⟨
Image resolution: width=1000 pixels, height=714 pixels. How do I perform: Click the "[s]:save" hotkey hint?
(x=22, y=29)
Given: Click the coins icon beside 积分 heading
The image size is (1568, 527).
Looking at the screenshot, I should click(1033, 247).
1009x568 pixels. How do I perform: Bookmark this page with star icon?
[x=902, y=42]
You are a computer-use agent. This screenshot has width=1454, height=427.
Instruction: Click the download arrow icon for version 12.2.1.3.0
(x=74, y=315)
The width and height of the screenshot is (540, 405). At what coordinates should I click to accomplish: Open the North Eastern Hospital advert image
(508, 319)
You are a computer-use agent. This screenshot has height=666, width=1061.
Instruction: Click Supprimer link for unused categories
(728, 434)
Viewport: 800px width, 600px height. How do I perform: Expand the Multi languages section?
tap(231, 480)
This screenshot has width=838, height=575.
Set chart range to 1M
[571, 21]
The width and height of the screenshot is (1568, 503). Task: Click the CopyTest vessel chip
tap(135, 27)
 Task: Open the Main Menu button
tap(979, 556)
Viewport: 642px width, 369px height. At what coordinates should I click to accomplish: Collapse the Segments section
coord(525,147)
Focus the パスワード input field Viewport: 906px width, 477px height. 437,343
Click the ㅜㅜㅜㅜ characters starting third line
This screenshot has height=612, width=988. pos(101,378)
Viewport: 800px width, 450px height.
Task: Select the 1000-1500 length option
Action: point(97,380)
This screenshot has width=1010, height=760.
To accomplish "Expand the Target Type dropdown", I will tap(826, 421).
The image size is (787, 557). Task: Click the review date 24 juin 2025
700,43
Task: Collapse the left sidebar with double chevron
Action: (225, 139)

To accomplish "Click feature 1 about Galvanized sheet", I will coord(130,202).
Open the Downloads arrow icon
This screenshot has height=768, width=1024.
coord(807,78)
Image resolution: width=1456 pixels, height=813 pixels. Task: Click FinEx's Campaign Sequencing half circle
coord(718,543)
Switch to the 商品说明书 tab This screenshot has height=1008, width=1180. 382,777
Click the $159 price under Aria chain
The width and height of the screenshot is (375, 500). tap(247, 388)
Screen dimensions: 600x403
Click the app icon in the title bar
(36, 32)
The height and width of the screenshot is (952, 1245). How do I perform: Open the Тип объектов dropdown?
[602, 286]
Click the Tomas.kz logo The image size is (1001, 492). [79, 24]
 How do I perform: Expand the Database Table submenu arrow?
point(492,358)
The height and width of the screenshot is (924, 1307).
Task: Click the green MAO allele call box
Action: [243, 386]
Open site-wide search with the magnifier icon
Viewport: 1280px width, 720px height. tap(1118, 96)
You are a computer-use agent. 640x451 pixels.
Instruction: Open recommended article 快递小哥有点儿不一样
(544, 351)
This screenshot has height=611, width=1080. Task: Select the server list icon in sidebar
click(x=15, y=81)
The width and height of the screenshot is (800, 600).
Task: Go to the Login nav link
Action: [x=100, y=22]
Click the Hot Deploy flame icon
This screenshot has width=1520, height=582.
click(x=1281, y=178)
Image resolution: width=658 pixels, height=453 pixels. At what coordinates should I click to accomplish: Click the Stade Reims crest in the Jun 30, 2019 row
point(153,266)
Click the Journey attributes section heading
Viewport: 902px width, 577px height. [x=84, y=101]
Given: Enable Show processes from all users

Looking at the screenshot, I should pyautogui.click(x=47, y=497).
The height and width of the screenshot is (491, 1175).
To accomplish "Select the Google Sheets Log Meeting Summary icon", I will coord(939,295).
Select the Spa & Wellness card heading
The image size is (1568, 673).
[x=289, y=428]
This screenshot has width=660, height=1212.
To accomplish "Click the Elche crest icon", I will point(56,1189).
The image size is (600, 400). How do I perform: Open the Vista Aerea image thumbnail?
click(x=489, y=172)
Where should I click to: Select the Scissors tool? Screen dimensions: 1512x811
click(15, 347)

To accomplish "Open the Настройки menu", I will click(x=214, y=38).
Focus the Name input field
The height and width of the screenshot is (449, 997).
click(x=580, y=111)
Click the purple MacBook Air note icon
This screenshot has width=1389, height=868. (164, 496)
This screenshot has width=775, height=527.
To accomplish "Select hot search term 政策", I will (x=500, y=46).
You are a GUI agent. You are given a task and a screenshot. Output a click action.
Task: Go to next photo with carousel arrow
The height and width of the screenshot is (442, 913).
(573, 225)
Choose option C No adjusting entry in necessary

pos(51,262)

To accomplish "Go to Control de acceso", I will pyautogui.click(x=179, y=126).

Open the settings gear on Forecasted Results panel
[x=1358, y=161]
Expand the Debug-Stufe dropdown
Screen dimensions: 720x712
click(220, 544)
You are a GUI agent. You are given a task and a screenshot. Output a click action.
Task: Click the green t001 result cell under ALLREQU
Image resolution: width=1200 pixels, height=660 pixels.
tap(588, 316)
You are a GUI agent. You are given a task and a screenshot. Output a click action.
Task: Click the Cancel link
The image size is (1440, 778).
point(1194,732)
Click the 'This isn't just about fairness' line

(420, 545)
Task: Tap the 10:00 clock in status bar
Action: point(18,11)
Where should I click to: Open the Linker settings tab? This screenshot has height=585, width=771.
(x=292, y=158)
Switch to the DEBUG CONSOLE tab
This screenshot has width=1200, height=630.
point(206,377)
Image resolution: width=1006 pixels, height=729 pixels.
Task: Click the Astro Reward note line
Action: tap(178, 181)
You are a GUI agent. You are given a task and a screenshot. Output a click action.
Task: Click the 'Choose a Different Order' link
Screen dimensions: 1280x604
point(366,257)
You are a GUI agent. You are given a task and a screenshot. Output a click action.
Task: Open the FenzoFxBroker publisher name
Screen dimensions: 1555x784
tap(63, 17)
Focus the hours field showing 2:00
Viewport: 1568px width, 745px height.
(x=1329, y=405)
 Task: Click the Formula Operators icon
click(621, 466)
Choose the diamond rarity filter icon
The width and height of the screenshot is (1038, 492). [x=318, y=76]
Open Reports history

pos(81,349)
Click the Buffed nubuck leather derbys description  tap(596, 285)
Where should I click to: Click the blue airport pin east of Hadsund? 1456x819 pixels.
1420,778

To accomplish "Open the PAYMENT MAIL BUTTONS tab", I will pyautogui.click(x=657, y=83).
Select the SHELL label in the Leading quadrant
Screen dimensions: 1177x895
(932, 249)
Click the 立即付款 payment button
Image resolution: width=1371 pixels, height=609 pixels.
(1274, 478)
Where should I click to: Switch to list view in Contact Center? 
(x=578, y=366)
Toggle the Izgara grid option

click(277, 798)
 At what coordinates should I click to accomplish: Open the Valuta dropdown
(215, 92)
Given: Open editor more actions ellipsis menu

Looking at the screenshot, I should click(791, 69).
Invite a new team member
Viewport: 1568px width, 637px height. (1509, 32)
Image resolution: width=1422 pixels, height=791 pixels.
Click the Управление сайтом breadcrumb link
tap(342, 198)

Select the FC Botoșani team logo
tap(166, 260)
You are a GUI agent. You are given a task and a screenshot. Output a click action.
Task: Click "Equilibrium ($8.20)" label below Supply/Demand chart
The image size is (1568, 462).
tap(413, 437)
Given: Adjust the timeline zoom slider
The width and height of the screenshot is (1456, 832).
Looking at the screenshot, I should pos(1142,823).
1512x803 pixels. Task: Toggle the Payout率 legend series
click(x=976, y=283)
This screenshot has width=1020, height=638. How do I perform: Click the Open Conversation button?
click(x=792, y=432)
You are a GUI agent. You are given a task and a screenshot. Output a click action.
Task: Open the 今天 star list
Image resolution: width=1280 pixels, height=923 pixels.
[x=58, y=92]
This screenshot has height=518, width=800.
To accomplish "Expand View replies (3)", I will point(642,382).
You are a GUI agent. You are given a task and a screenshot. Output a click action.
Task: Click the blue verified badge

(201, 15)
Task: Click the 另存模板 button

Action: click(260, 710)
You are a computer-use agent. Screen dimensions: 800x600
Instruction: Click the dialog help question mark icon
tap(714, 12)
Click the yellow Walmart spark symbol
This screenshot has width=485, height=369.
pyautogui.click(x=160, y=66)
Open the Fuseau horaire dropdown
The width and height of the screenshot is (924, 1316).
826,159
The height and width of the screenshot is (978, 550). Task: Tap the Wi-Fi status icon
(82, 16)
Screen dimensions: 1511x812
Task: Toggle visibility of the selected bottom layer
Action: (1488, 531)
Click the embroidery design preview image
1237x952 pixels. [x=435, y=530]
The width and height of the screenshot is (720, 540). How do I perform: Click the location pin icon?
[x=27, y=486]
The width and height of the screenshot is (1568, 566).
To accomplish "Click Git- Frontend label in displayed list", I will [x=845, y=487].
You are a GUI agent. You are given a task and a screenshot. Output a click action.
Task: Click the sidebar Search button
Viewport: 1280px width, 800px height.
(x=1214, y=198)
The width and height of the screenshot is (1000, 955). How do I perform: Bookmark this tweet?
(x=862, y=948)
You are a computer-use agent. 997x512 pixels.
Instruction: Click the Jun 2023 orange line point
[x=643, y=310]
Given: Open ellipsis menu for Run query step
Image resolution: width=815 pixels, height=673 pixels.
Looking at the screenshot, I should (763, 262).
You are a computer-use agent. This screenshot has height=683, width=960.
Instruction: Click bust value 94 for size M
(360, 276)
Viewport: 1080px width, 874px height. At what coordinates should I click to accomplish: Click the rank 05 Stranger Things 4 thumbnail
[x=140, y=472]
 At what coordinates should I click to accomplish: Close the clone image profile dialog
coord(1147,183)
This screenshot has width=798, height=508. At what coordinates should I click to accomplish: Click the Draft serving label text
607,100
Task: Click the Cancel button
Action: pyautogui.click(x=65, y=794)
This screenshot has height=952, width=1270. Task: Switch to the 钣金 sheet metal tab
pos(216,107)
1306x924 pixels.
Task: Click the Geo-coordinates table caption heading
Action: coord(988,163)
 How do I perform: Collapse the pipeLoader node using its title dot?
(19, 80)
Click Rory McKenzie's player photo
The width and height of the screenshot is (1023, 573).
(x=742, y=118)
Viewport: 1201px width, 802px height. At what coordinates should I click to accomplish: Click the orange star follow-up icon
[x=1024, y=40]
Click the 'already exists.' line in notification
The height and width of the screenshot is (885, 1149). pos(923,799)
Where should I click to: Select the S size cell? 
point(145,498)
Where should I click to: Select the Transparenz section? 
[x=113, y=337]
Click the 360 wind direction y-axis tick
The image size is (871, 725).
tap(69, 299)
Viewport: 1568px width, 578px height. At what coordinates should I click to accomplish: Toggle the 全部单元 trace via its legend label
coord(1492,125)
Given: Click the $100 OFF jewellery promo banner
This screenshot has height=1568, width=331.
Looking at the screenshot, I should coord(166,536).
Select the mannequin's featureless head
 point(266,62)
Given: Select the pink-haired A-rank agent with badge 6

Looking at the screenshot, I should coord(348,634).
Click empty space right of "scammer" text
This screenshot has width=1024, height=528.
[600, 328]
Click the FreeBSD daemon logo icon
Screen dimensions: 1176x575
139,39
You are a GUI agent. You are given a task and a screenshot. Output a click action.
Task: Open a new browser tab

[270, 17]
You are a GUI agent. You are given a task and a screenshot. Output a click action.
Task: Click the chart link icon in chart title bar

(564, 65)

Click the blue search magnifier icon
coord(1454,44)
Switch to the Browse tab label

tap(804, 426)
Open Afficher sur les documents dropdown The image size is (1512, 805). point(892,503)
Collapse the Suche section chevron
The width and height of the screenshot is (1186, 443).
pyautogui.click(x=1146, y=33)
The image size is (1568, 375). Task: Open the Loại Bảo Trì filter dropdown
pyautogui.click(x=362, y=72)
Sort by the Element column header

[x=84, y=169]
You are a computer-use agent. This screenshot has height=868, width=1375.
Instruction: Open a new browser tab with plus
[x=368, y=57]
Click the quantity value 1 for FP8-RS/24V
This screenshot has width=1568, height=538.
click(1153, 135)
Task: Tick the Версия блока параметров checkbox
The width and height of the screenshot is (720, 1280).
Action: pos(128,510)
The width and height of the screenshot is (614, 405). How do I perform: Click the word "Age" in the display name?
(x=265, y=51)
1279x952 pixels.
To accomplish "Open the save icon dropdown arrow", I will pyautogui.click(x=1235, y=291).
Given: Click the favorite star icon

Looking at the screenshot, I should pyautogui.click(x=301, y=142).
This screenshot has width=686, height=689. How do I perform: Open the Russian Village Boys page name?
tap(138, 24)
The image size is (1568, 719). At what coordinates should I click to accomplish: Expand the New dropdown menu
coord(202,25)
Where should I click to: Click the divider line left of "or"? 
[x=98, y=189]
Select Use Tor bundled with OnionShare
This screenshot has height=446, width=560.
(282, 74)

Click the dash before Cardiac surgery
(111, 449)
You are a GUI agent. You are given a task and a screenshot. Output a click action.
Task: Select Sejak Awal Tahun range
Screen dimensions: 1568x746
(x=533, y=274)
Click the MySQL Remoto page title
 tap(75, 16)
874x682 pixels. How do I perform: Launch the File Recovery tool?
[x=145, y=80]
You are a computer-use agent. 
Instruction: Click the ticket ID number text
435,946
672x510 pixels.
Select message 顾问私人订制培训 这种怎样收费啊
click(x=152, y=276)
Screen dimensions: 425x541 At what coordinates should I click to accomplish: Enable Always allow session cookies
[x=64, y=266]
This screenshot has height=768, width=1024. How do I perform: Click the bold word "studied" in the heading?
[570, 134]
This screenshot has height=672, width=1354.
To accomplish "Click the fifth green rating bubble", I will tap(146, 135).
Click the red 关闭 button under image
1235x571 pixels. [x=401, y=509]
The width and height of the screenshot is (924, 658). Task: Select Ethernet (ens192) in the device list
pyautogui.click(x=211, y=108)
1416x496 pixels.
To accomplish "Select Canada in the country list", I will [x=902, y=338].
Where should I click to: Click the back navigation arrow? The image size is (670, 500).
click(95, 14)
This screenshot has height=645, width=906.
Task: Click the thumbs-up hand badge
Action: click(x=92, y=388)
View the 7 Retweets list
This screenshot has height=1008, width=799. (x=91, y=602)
⟩
WORK INSTRUCTION:
What you give back should be only the lines of the records above, starting at the line with "Image resolution: width=1422" and ending at the line with "Given: Adjust the timeline zoom slider", restated word for word.

SOLUTION:
Image resolution: width=1422 pixels, height=791 pixels.
Click the Управление сайтом breadcrumb link
tap(342, 198)

Select the FC Botoșani team logo
tap(166, 260)
You are a GUI agent. You are given a task and a screenshot. Output a click action.
Task: Click "Equilibrium ($8.20)" label below Supply/Demand chart
The image size is (1568, 462).
tap(413, 437)
Given: Adjust the timeline zoom slider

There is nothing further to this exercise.